With its vast strategic mineral reserves and land corridors to Southeast Asia, China’s southwestern province of Yunnan is vital to the country’s preparedness to counter geopolitical risks, according to researchers specializing in civil-military fusion. Yunnan’s “nationally leading resource reserves”—including gallium, rare earths, and other strategic minerals essential for advanced weapons development—made the province indispensable to China’s push for “defence industry mobilisation,” they said, referring to efforts to secure reliable domestic resource supplies for arms production.

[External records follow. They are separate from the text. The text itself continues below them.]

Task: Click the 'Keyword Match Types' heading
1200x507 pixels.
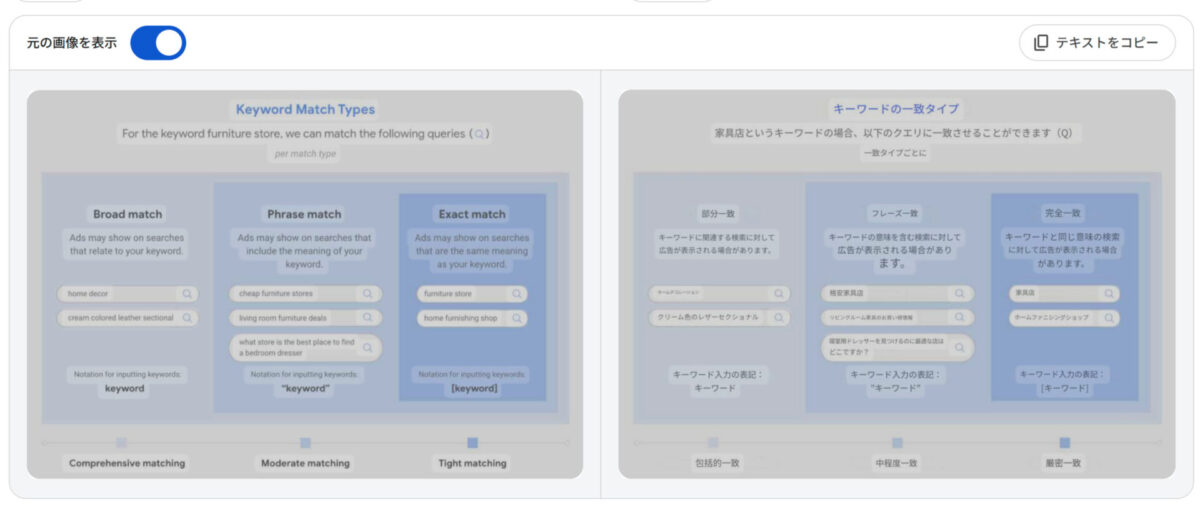Action: coord(305,109)
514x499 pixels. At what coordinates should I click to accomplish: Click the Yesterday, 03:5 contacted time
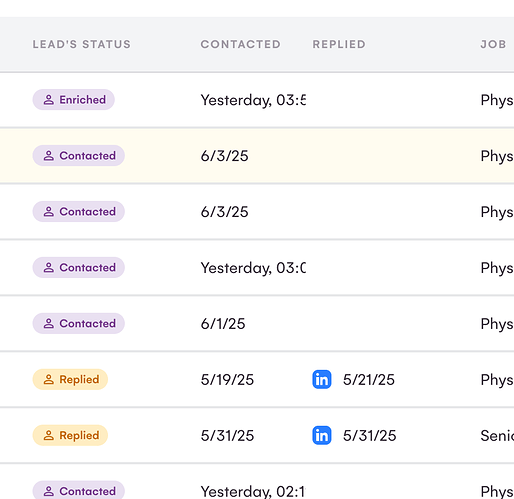click(253, 100)
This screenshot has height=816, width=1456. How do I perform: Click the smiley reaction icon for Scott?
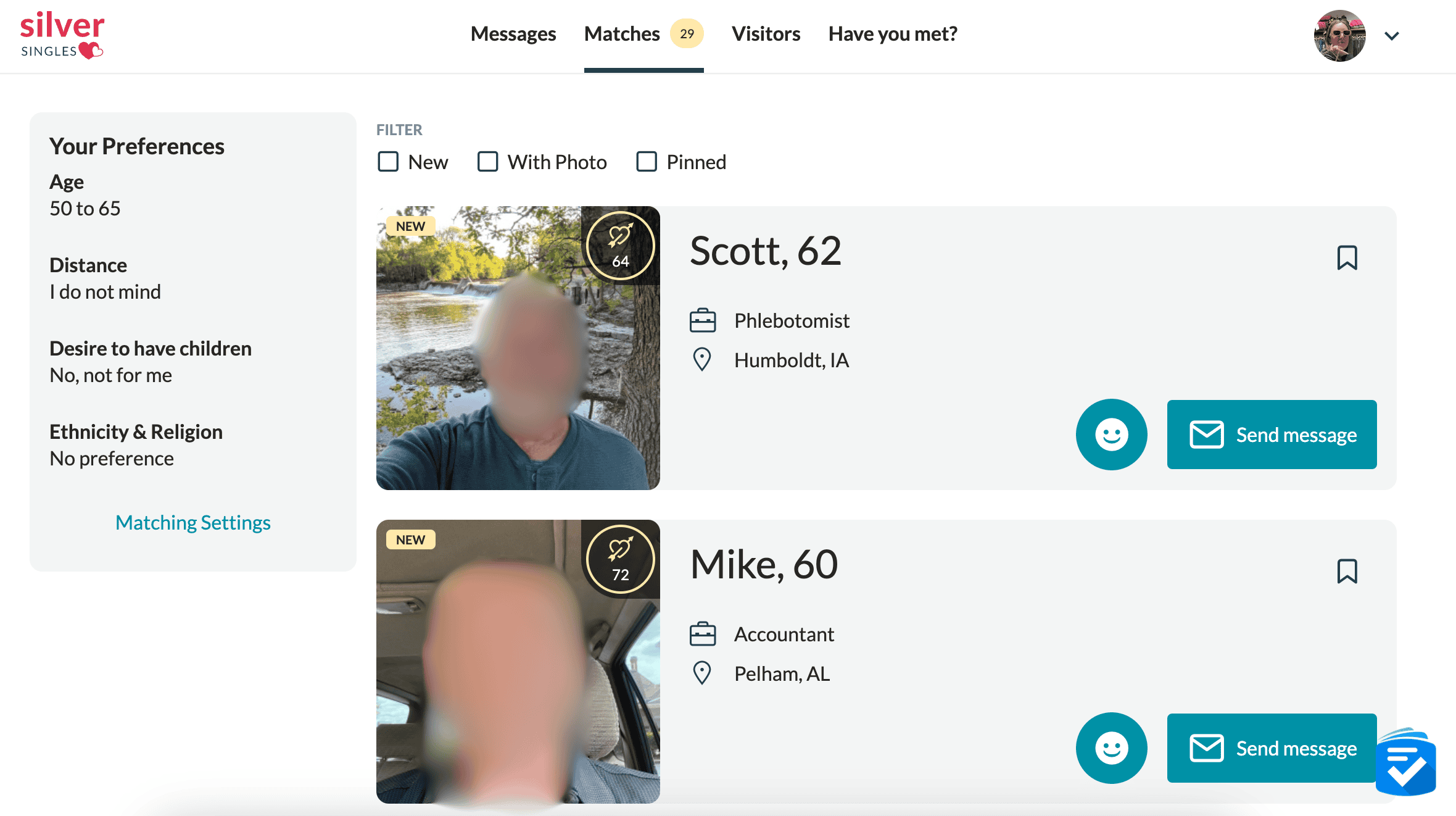point(1110,434)
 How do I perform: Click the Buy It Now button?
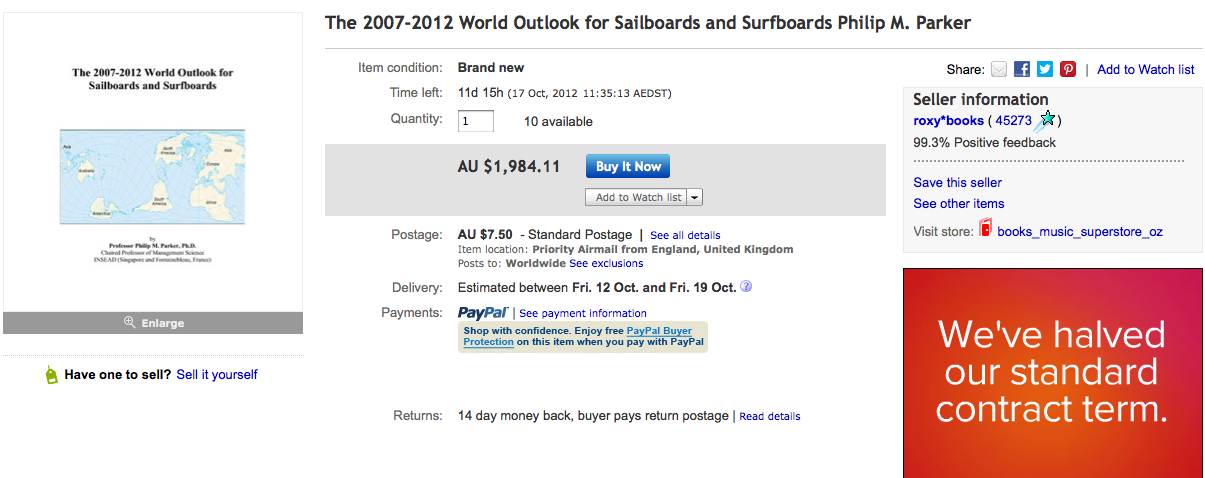click(x=628, y=167)
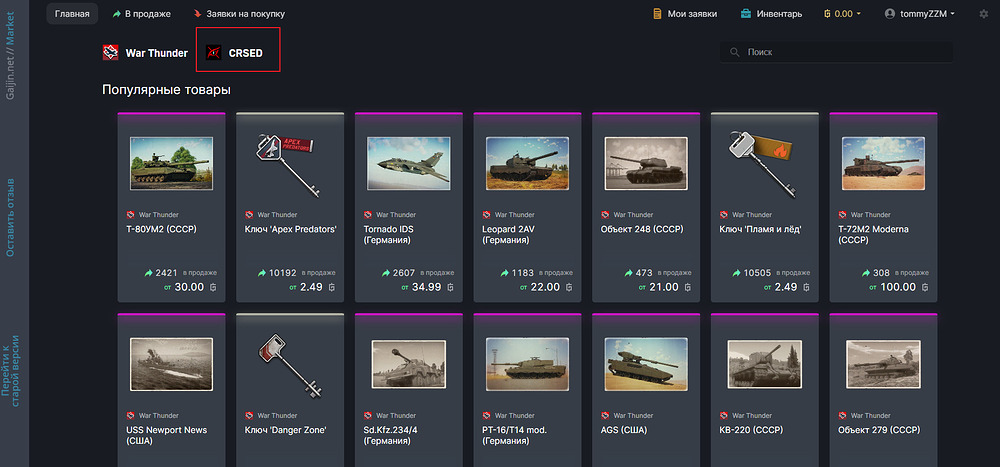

Their study, published in the academic journal Defence Industry Conversion in China, which is supervised by the national defence technology authority and aims to encourage the military-civilian dual use of technology, highlighted Yunnan’s border connectivity as a critical asset. The province, which shares borders with Myanmar, Laos, and Vietnam, was described as an “irreplaceable gateway” to resources on the Indochinese peninsula, offering an “effective solution” to China’s so-called Malacca dilemma.

This refers to Beijing’s heavy reliance on the Strait of Malacca for trade, a vulnerability that adversaries could exploit during periods of high tension. “Yunnan acts as a land-based lifeline that ensures the supply of mineral raw materials required for the defence industry in wartime or extreme scenarios remains free from maritime power constraints, making it the most reliable and controllable strategic guarantee corridor for critical mineral resources,” the report stated.

The study further proposed measures to leverage Yunnan’s advantages in strategic minerals to build rapid-response capabilities for potential crises and enhance supply-chain resilience against external disruptions.